**THE TASK:** Copy the material from the line with "Image resolution: width=1179" through the end, changing "toolbar" to "sidebar" and keeping everything else the same. Leave the pictures out.

☆ ☆ ☆ ☆ ☆ ☆ ☆

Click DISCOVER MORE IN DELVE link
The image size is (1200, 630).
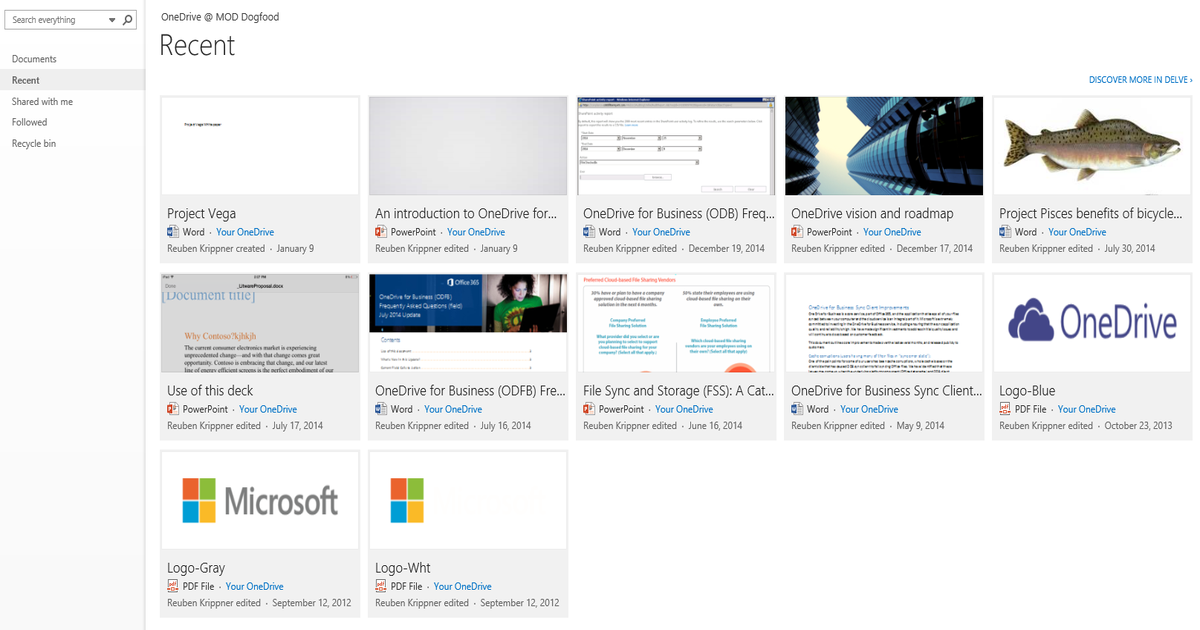click(1138, 79)
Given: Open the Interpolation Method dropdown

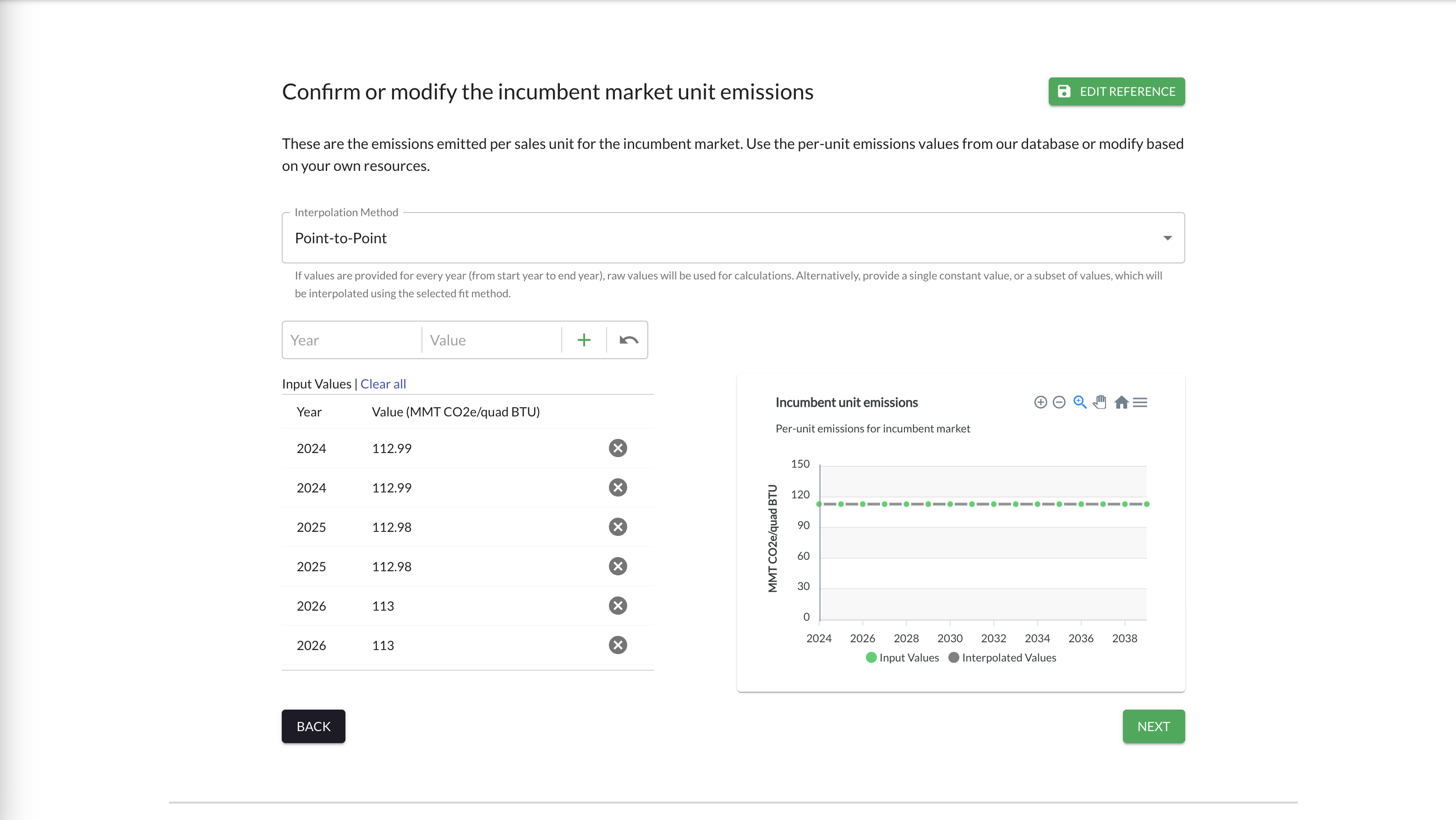Looking at the screenshot, I should click(x=733, y=238).
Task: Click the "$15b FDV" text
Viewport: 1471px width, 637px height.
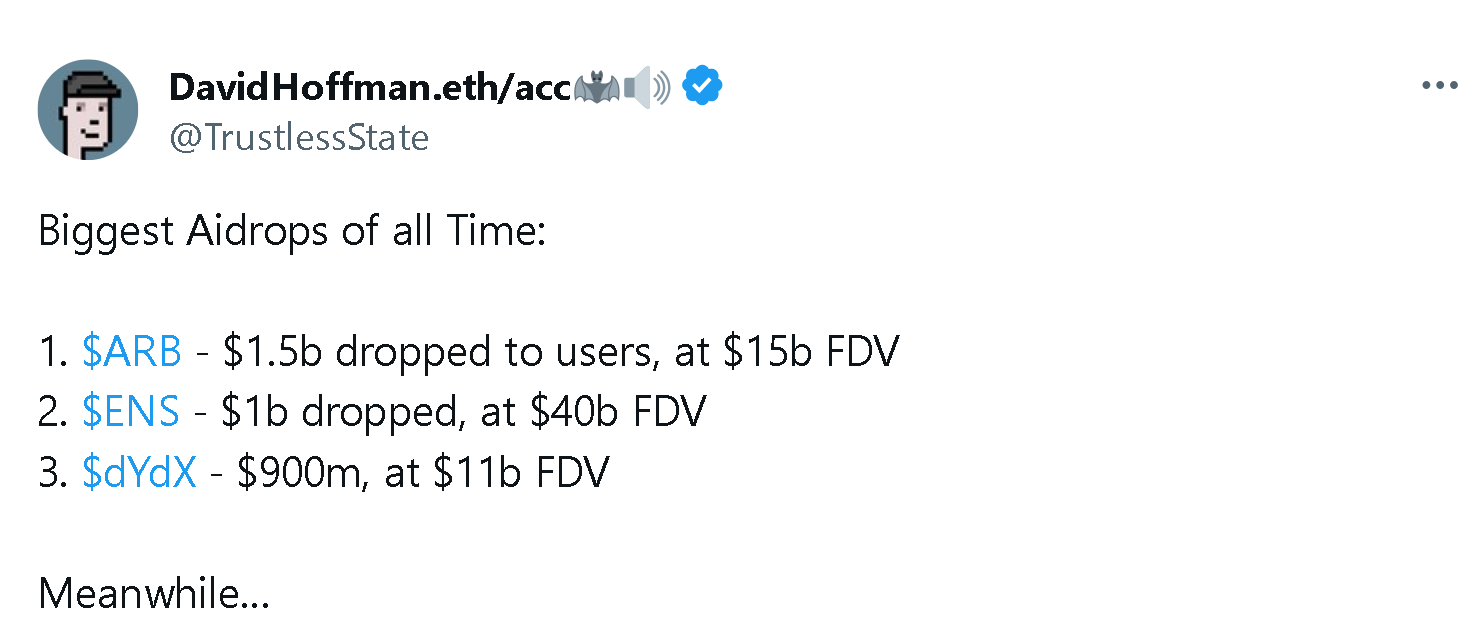Action: pyautogui.click(x=810, y=351)

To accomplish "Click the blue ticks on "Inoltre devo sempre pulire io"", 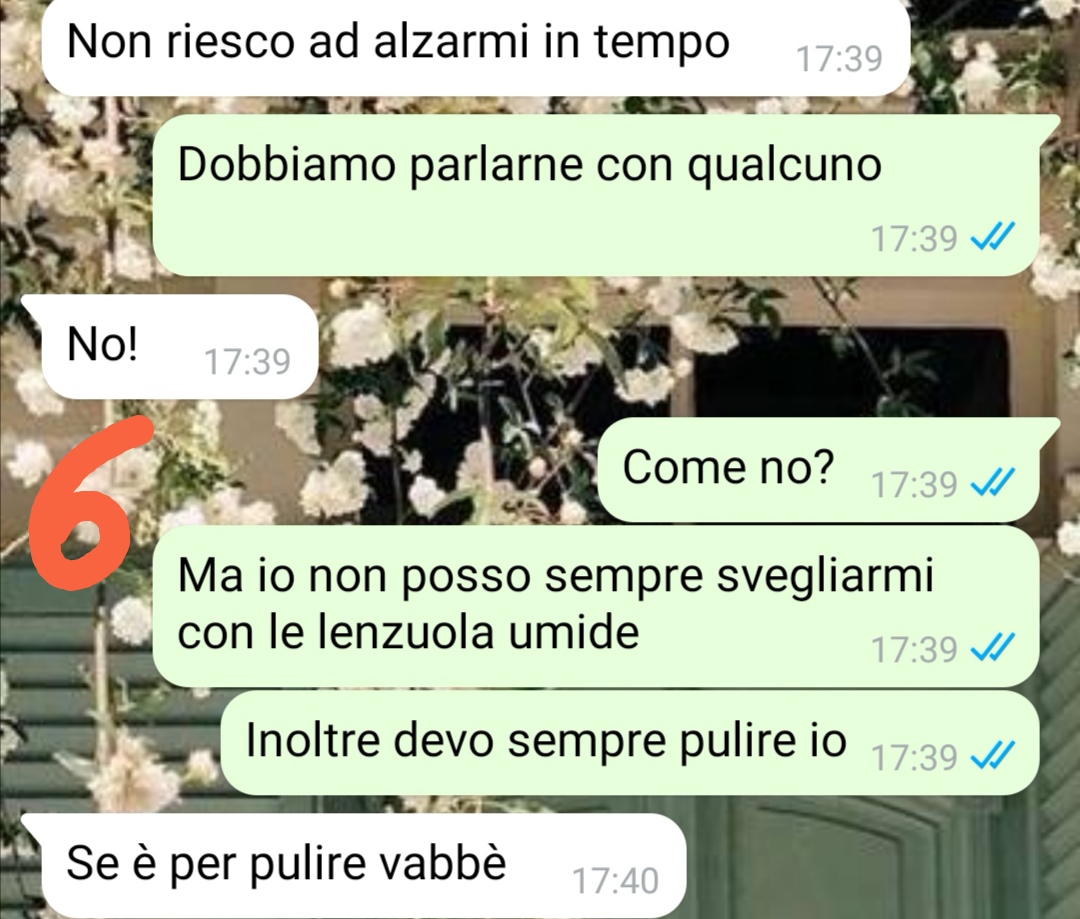I will [x=992, y=756].
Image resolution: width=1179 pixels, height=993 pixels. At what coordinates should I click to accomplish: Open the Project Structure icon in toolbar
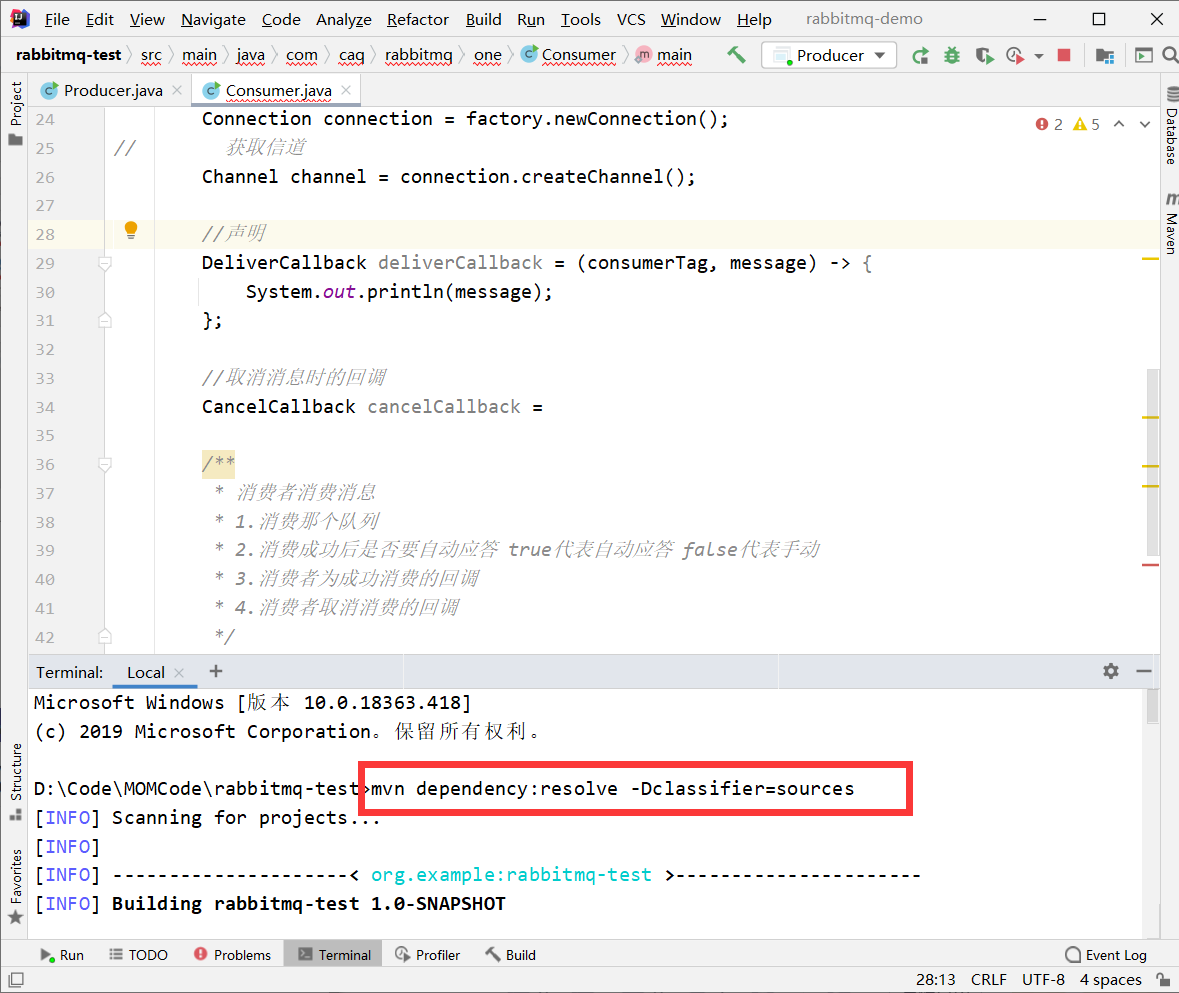pyautogui.click(x=1105, y=56)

☆ ☆ ☆ ☆ ☆ ☆ ☆

**SOLUTION BELOW:**
Image resolution: width=1179 pixels, height=993 pixels. At what coordinates should I click to accomplish: Open the Project Structure icon in sidebar
pyautogui.click(x=1105, y=56)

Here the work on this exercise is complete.